NOTE: If you are easily offended by offensive things then please go somewhere else. I suggest or, you wuss!


Friday, November 15, 2002

Going out to the bar tonight.

Add dramatic music here.

No, no, no, no, no. No more drama. No more lies. No more hiding. No more fearing for my safety and well being. No more drama. I'm going to go to the bar tonight and drink and sing and get plastered. The other guy, the violent man, the husband. Remember him? Well, I set him up with a date. One of the hot as all hell Red Lobster women. And anyone who has ever gone t this bar knows and most likely adores the legendary Red Lobster women.
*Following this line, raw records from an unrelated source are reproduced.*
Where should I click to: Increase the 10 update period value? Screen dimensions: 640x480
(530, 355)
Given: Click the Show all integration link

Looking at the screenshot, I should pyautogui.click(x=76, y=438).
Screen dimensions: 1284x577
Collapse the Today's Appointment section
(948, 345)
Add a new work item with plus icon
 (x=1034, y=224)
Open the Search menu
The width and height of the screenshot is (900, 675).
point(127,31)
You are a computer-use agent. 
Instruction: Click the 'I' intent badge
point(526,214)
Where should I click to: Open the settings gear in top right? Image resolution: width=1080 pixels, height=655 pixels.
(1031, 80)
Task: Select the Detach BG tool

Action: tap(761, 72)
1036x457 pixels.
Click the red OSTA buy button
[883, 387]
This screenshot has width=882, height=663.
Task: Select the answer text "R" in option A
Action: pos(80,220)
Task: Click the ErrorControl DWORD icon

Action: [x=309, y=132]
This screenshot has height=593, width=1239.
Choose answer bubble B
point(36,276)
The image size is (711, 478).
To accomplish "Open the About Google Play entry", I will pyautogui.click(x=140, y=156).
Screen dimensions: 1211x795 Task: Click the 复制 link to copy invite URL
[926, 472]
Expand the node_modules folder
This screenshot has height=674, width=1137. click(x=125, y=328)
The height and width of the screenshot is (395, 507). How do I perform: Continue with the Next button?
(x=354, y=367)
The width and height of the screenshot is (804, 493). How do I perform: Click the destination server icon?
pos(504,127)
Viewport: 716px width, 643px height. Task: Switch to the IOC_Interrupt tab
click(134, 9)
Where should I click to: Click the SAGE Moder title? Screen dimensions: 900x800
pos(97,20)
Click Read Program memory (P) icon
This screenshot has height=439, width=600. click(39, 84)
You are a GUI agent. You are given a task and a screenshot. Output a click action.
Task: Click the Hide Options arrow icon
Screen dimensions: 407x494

And me and her? Well, we're going to have a few beers, sing a few songs, dance a few dances, and see. And see. But one thing has apparently been made clear. If he goes home with the Red Lobster chick, then I'm taking HER home.

I'm a mexican-american that's slowly turning into one of the biggest white trash mofo's in the world.

So, random note. This lady comes to work today, tells me she's looking for this one book. She doesn't know the name of it or the author but the author is the same person who whote the KJV bible.

So who's the author? God?

This'll be my third christmas with the Barnes and Noble organization. I got this job after almost two years with a major video store chain that treated me so bad and whose work politics and policies were so illegal that I stole my weight in swag. And in my almost five years in the world of customer service, I've learned a motto that helps me survive day in and day out.

The customer is always right, even when they're completely f**king wrong.

Wish me luck tonight.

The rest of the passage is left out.